Das Besichtigungsrecht des Vermieters

Das Besichtigungsrecht des Vermieters
10.10.2018

Die Wohnung ist unverletzlich, heißt es in Art. 13 Abs. 1 GG. Was bedeutet das? Eigentümer von Mietwohnungen sind meist die Vermieter. Diese wollen sich gern mehr oder weniger regelmäßig ein Bild von ihrem Eigentum machen können und die vermietete Wohnung besichtigen. Grundsätzlich gilt aber, mit Abschluss des Mietvertrages und der Übergabe der Mietsache an den Mieter wird dem Mieter das Hausrecht an der Wohnung eingeräumt. Es stellen sich also die Fragen: Wann darf ein Vermieter die Wohnung besichtigen oder hat er ein generelles Besichtigungsrecht?

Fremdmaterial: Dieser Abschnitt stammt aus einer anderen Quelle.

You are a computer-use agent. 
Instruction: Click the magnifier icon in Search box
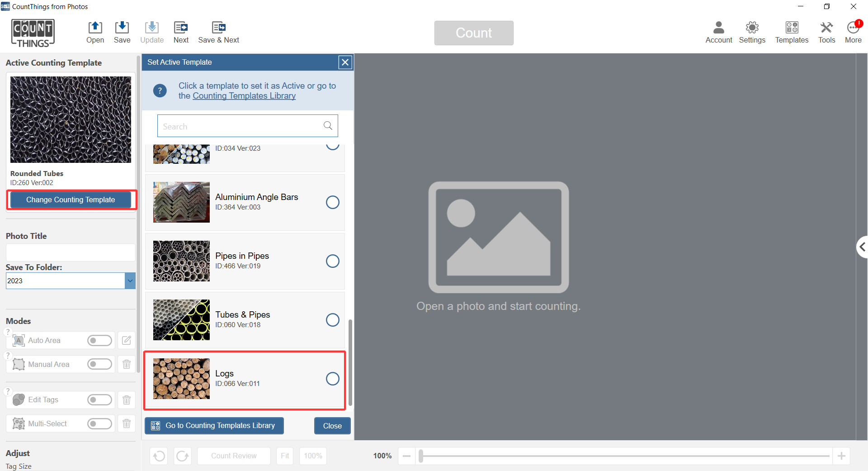(x=328, y=126)
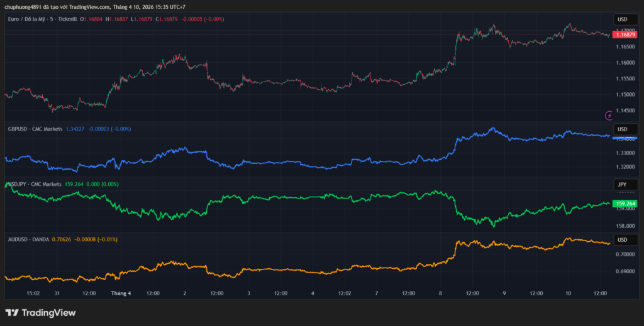Open the USD currency selector on EUR/USD pane
This screenshot has width=644, height=326.
623,19

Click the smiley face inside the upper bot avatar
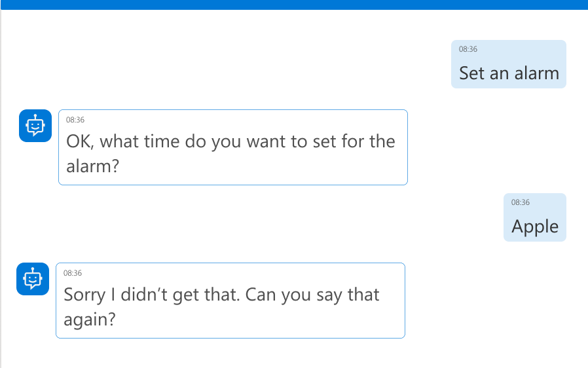35,126
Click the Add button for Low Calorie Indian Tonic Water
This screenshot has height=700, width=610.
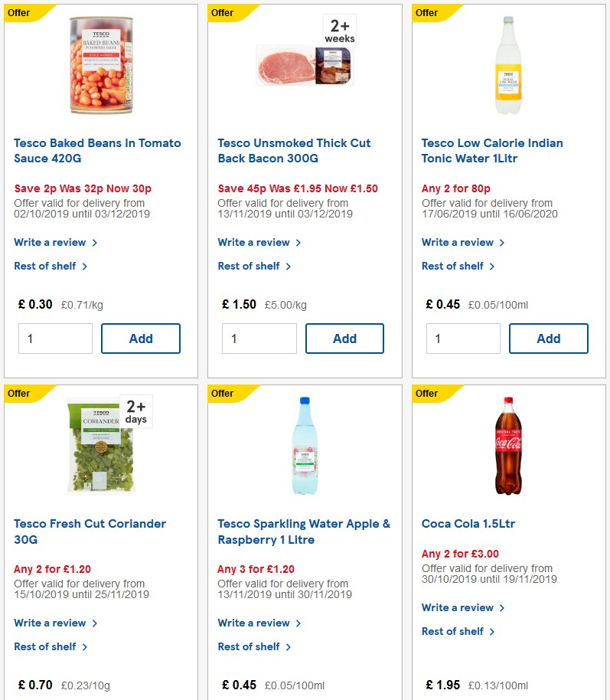click(x=548, y=338)
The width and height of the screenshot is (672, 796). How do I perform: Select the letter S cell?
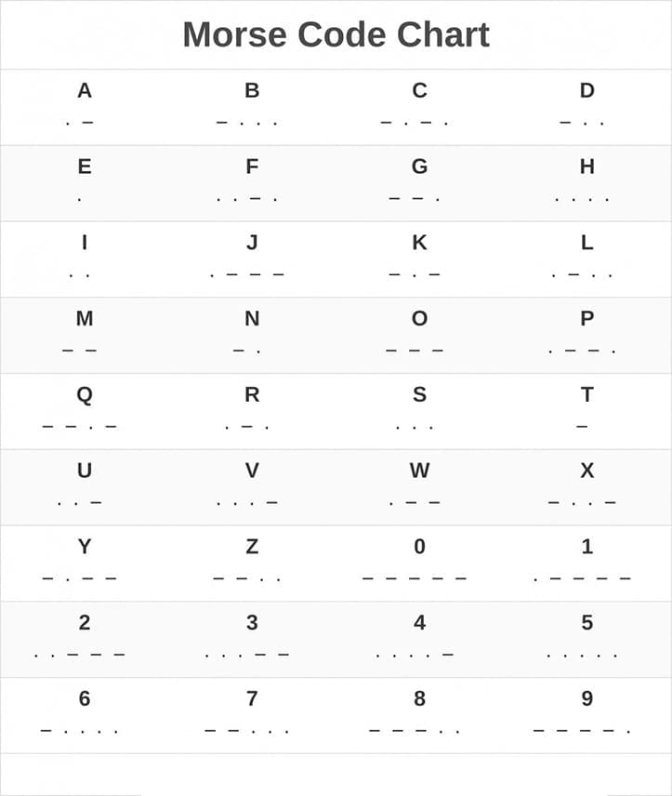coord(419,410)
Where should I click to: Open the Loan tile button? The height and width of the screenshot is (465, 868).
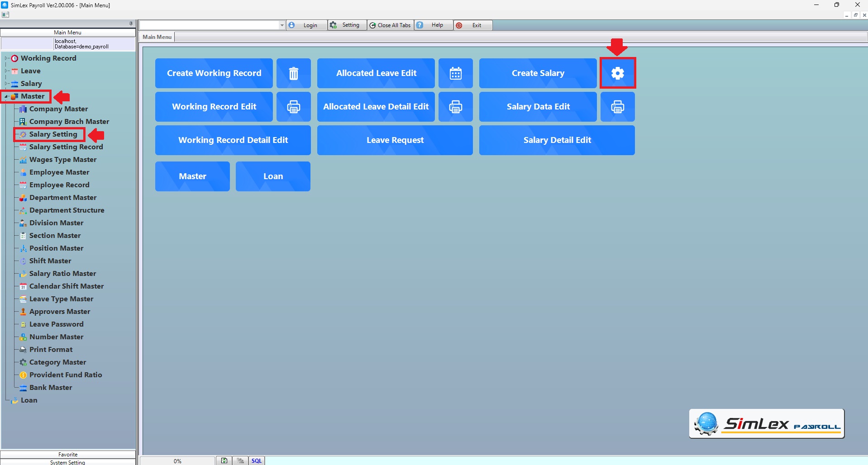point(273,176)
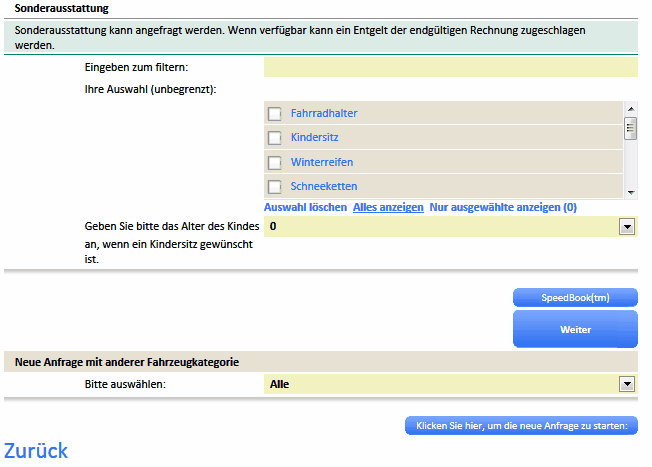Click the filter text input field
Image resolution: width=652 pixels, height=467 pixels.
point(450,67)
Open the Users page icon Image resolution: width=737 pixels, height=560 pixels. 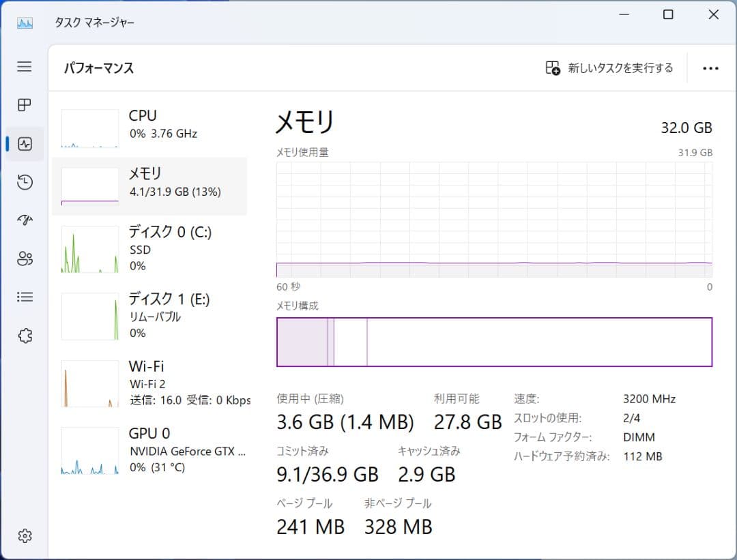coord(24,259)
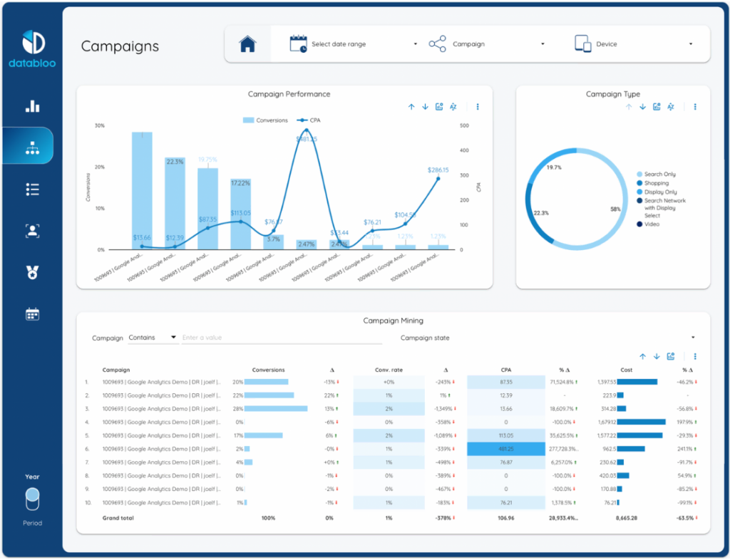Open the Select date range dropdown

click(354, 44)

Wann darf der Mieter die Besichtigung verweigern und sich auf die Unverletzlichkeit der Wohnung berufen?

Darf der Vermieter die Wohnung regelmäßig (jährlich) auch ohne Anlass die Wohnung besichtigen?

So ist dies in vielen Mietverträgen vereinbart. Auf diese Klausel berufen sich die Vermieter oder Hausverwaltungen.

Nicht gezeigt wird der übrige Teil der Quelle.